As the calendar flips to a new year, most of us become reflective. We think about the past year with all its joys and its disappointments. We think about the things in our lives we’d like to change. I’ve written before about the value of setting intentions for the new year rather than making resolutions. A resolution, a firm decision to do or not to do something, can be hard to achieve, and it can lead to all or nothing thinking. By contrast, setting an intention is about focusing your attention and energy in a particular direction.

But no matter how worthy our intentions, it is easy for us to lose sight of them and slip back into old habits. One of the first things I learned in coaching training is that human beings have a deep and often subconscious resistance to change, even to the change that we KNOW we want for ourselves. As psychologist James O. Prochaska writes, “However healthy change may be, it threatens our security, and sometimes even self-defeating security feels better than none.”[i]

Most of the time, changing your life is not like flipping a switch. It’s not a matter of “yesterday I did it this way, and today, I’ve changed completely.” Prochaska and his colleagues have outlined a six stage model of change:

·      Precontemplation—At this stage, you have not yet recognized that you need to make a change—though you might think everyone around you should change.

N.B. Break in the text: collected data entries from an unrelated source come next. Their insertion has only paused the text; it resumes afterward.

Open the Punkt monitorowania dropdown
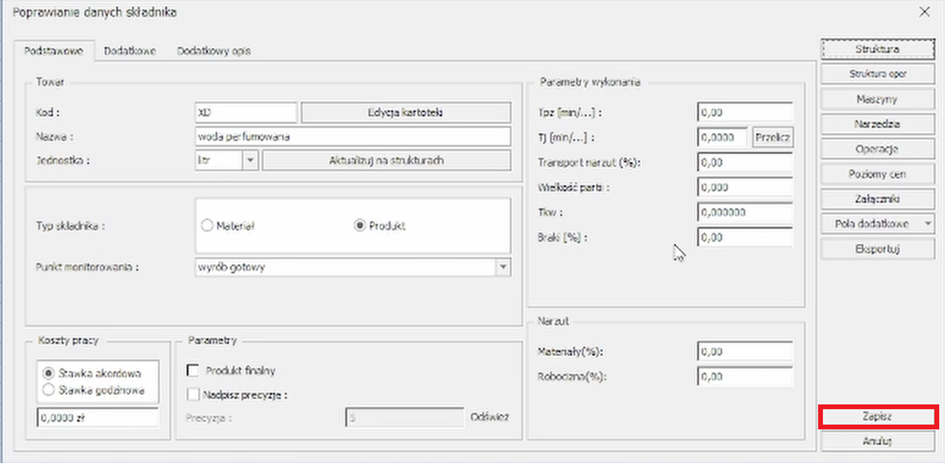Viewport: 945px width, 463px height. pyautogui.click(x=503, y=267)
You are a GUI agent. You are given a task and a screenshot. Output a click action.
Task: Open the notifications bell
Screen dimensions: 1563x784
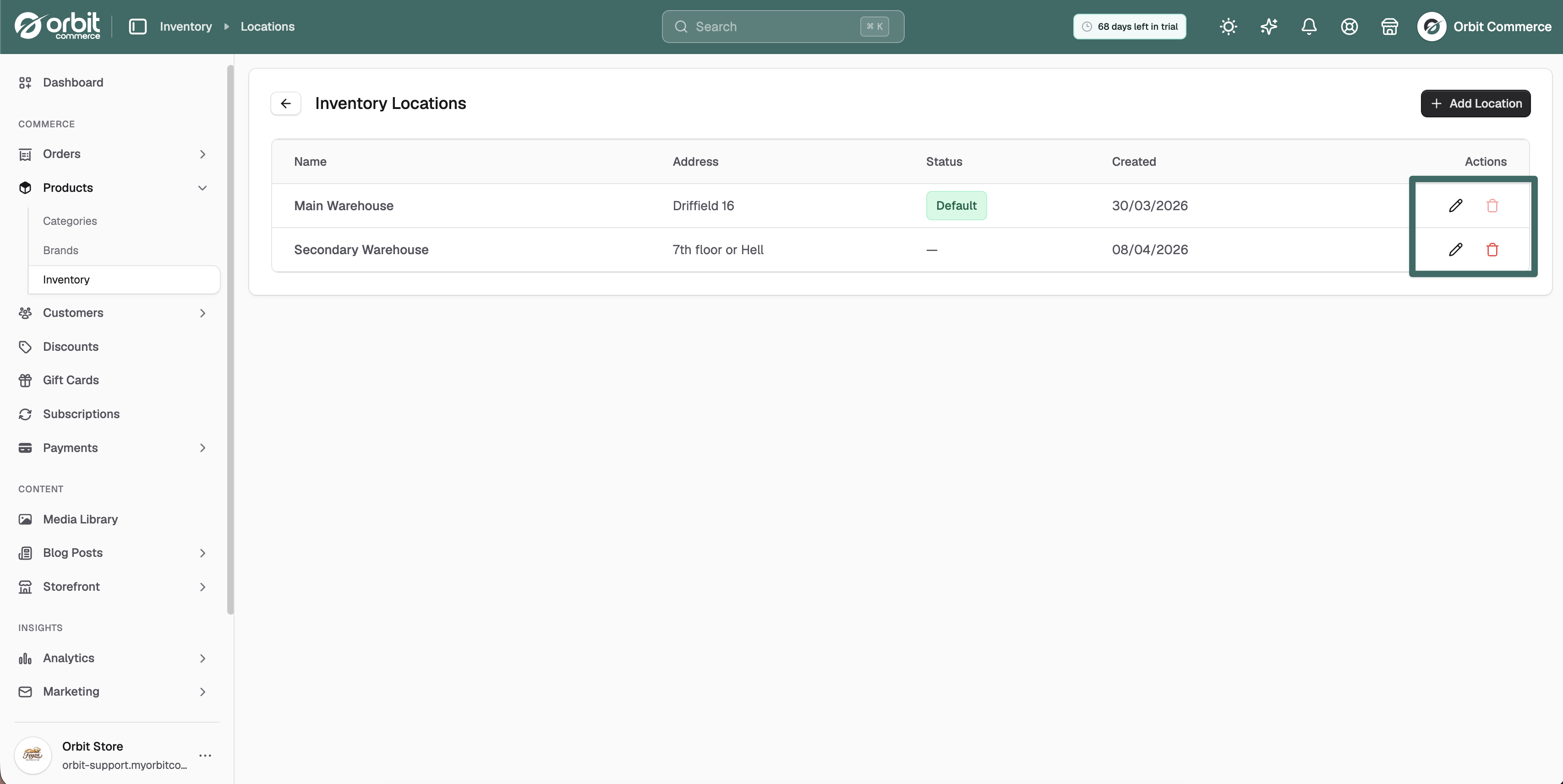(x=1309, y=27)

·      Contemplation—You recognize a problem you want to solve or that you’re stuck in a place you don’t want to be and you begin to think about how you want to get there, but you are not quite ready to take action. Some people get stuck in chronic contemplation.

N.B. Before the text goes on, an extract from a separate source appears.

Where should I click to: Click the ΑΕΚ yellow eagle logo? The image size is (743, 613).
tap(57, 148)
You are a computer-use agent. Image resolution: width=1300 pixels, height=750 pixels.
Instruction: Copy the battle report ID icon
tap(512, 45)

·      Preparation—You begin to focus on the solution rather than the problem and to think more about the future than the past. People in the preparation stage may still be feeling ambivalent. They may be trying to convince themselves to take action. At this stage you may make your intended change public, sharing with friends and family your intention. This is the stage when many people seek coaching. The preparation stage is the time to develop a detailed plan of action and get support that will help get you started on making change.

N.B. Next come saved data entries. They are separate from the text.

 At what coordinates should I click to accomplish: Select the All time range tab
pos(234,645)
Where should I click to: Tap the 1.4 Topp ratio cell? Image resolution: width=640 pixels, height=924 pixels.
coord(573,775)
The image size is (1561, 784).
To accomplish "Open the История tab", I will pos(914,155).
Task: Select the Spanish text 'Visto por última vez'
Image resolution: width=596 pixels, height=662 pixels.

·      Action—This is the stage where you overtly make the changes you’ve been preparing to make. People who didn’t enter coaching in the preparation stage often seek support in the action stage.

·      Maintenance—This is where you need to develop systems—the interlocking networks of small habits--to be sure you maintain the changes you’ve begun.

·      Termination—The point where the change has become your “new normal,” and it’s fully incorporated into your life.

Referring to a six-stage model can be misleading. These are not necessarily neatly defined stages, but rather a continuum. Prochaska likens the model to a spiral that slowly moves upward.

We can begin making change and then backslide, maybe more than once. In coaching circles, this is often called “the dip.” The dip can occur after a few coaching sessions when the client realizes that change is hard, that old ways and patterns feel familiar, and that making change requires focus, energy, and more than a little bit of courage. Clients may become discouraged and retreat from their commitment to change. They may even disappear from coaching all together, ghosting the coach.

One of my coaching texts put it this way: “Particularly in the middle of change, when the old way is undone and the new way is not yet embedded, there is a strong pull to go back to the familiar, the known, even if it didn’t get clients the results they wanted. Change requires the expenditure of energy, and continuing the process of change requires sustaining energy.”[ii]

There are a number of mental traps that can cause us to get stuck at the contemplation stage or to stop stall in either the preparation or action stages. One of these is the need for absolute certainty. I see clients who want to change careers struggling with this trap.  They know they are miserable in their current role or position, but they are terrified to make a change unless they have 100% certainty that the next move is the “right” move. A related trap is waiting for the magic moment to make change. Folks mired in these traps tend to remain stuck, waiting for a sign from the heavens identifying the absolutely right next step or signaling that the timing is perfect.

Another mental trap, perhaps the most common one, is wishful thinking. This might sound like “I wish my boss would suddenly change his/her way of managing our team.” Or “I wish I could eat anything I want without gaining weight.” Or “I wish this person I’ve been in an abusive or exploitive relationship with for twenty years would realize the error of their ways.” Or “I wish I had finished my college degree instead of dropping out as a sophomore.” Wishing is easier than working toward change. A wish is very different than a hope. Wishing is passive while hope “demands that you envision your success ,and then work toward it.”[iii]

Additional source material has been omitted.